Amy Thompson, a teacher at Wesley Chapel High and one of the coordinators for the Special Olympics, said some of her students spend all year looking forward to this day.
"Having a disability, they don't get to do everything," she said. "This gives them an opportunity to do the same thing their peers are doing."
• • •
Over at the Olympic village, on the school's basketball courts, Shane, 17, a senior at Wesley Chapel High, hopped and twisted to Etta James' Good Feeling.
Beside him, Katie Koncar, an 18-year-old senior and student volunteer, was reminded of the Homecoming dance this year. She's one of two girls he took.
The other, Lindsey Blanset, also an 18-year-old senior student volunteer, remembers watching him jumping around, "sweating buckets."
They have the same back scar from scoliosis surgery. But Shane has more.
Between November 2007 and June 2011, he's had 12 surgeries.
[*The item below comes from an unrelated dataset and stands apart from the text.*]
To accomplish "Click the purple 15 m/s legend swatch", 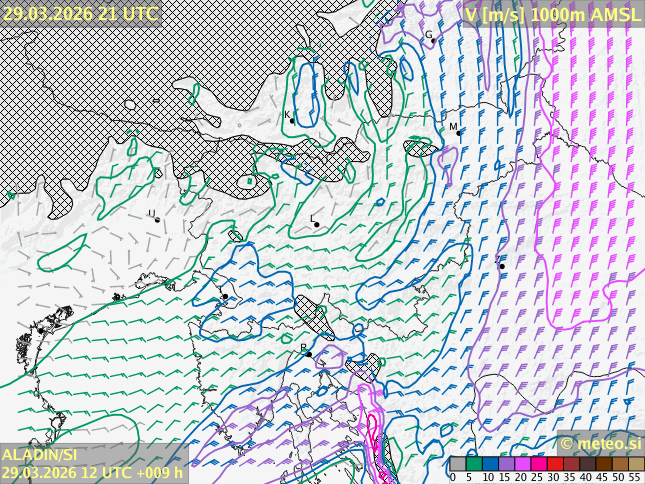I will click(506, 464).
A scar down his back from his collar to his waist is where two metal rods went in to straighten his spine. Another scar goes 7 inches up the back of his head where a metal plate was put in to hold brackets to his spine. One cuts diagonally under his shoulder blade where doctors took a bone graft to fuse that bracket in place. Three scars on his belly form an arrow pointing upward. That's where doctors added liners between his intestines to keep them from adhering to each other.
The only time he thinks about those scars is when he's showing them off.
His family calls him "little superman."
"He could probably charm the devil," his mother, Sue Allen, says.
• • •
At the bocce ball court, Leonardo "Leo" Stoll Jr. won by two inches and a point.
Stoll, 21, who has cerebral palsy, and another man in a wheelchair squared off, aiming a gutter on the court and rolling the balls down.
When the winner was announced, Stoll smiled and reeled.
His coach, Chris Barber, also a football coach at Wiregrass Ranch High, leaned over the back of Stoll's wheelchair.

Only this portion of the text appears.